The poet Edna Vincent Millay uses vivid words and phrases that bring out her attempts to cope with betrayal. This poem is her actual experience as she is trying to move on after the treachery she has faced. She is talks about love, how according to her it comes and goes away so quickly. The repetition of the words ‘Pity me not’ does affect the structure of the verse. The reader is confused whether she wants them to pity her, or she herself is lost while muddling through this mess. The tone changes subtly as the poem mirrors the ‘head v/s heart’ situation.
The tone of the very first quatrain is rational. It illustrates that the fluctuation of ‘ups and downs’ are routine in life. The natural images created by the poet, for instance, the sun which is associated to warmth, “Pity me not because the light of day” reveal emotions and warmth of love. “At close of day no longer walks the sky” and as the sun goes, it returns the next day. “Pity me not the waning of the moon,” this describes the different phases of the moon, the loss of romance and magic crucial in a relationship. These vivacious images help to show a pattern, a natural cyclic process.
She continues to be very rational in the second quatrain but as it progresses it becomes emotional as she involves personal matters. She voices “Pity me not for beauties passed away” by which she means that beauty fades with age as nothing lasts forever. “From field to thicket as the year goes by;” Something very important she indirectly points out that one needs to give time and attention when in a relationship.
She also expresses the tides like physical fervor and when the tide withdraws, resulting a dying of passion. “Nor that the ebbing tide goes out to sea.” “Nor that a man’s desire is hushed so soon.” this implies that the love fades away. She makes an attempt to generalize in line 8, “And you no longer look with love on me.” But she feels that life has both positive as well as the negative aspects of it, but love is just momental and losing things is a part of life.
Then the violent images in quatrain 3 express her agitation, her emotions “strewing fresh wreckage”. “This have I known always: Love is no more” influences her conception of love that it is fragile just like the blossom but the wind crushes it. “Than the wide blossom which the wind assails.” “Than the great tide that treads the shifting shore.” This line describes the love that destroys, that is uncertain, the love ‘shifts’. The emotional pattern reflects the images just like a cry of pain.
The climax of the poem is the last two lines of the poem, the Couplet, “Pity me that the heart is slow to learn/ When the swift mind beholds at every turn.” This shows that she is extremely exhausted.
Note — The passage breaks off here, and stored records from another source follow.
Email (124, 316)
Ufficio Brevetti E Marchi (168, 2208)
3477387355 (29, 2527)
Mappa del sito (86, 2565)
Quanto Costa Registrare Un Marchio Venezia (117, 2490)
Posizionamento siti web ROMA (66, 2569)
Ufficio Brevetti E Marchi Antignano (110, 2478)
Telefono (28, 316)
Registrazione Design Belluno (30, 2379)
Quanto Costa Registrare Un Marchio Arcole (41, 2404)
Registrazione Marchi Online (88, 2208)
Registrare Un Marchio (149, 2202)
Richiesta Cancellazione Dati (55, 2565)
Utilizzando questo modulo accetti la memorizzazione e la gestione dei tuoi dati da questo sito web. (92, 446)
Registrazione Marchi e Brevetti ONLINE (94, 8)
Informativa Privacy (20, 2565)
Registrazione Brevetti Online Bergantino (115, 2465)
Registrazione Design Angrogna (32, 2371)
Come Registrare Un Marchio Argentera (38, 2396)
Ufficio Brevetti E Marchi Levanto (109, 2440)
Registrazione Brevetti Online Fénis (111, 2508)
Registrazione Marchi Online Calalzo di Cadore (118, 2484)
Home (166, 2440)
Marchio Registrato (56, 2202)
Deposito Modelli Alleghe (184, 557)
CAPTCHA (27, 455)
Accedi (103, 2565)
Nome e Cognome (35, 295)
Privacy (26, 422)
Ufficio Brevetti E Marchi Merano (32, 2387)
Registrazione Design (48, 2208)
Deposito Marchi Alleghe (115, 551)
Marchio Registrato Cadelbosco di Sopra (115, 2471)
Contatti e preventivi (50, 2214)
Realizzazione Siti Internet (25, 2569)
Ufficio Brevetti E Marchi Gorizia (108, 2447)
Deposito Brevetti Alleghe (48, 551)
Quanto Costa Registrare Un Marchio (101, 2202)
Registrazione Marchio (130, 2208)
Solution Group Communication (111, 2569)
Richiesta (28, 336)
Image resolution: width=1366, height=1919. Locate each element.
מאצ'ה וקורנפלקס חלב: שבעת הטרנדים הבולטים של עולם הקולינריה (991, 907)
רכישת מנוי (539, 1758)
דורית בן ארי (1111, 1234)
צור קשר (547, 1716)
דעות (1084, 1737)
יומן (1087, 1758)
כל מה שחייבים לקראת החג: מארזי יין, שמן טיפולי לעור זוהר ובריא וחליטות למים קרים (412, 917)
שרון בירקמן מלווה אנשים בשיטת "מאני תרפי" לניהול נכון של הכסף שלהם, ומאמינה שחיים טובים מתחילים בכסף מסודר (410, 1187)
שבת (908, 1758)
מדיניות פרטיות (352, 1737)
The first words of the couplet link in with the rest of the poem, and what the first line of the couplet suggests about the poet’s past experience. The mind knows all this but the heart continues to love.
The sonnet form is the Shakespearian form with four quatrains and a rhyming couplet at the end. The way the poem is written and structured with regard to style enhances the fact that she tries to cope with betrayal. Her tools are vivid figurative imagery, setting a mood and tone, by controlling the pace and how the atmosphere created. The harsh alliterations “Strewing fresh wreckage” illustrates her pain and what she is going through. The fact that she uses simple vocabulary also signifies that she doesn’t want to pretend anymore.
The regular rhythm and rhyme scheme shows how desperately she’s trying to understand. The poet hints at wider meaning, which she is going through so much but now she wants a steady regular life. The meaning of the antithesis in the last two lines is that she goes against what she had agreed with earlier and the effect of presenting it as she does. She felt that the form enabled the poet to challenge her readers’ presumptions about life.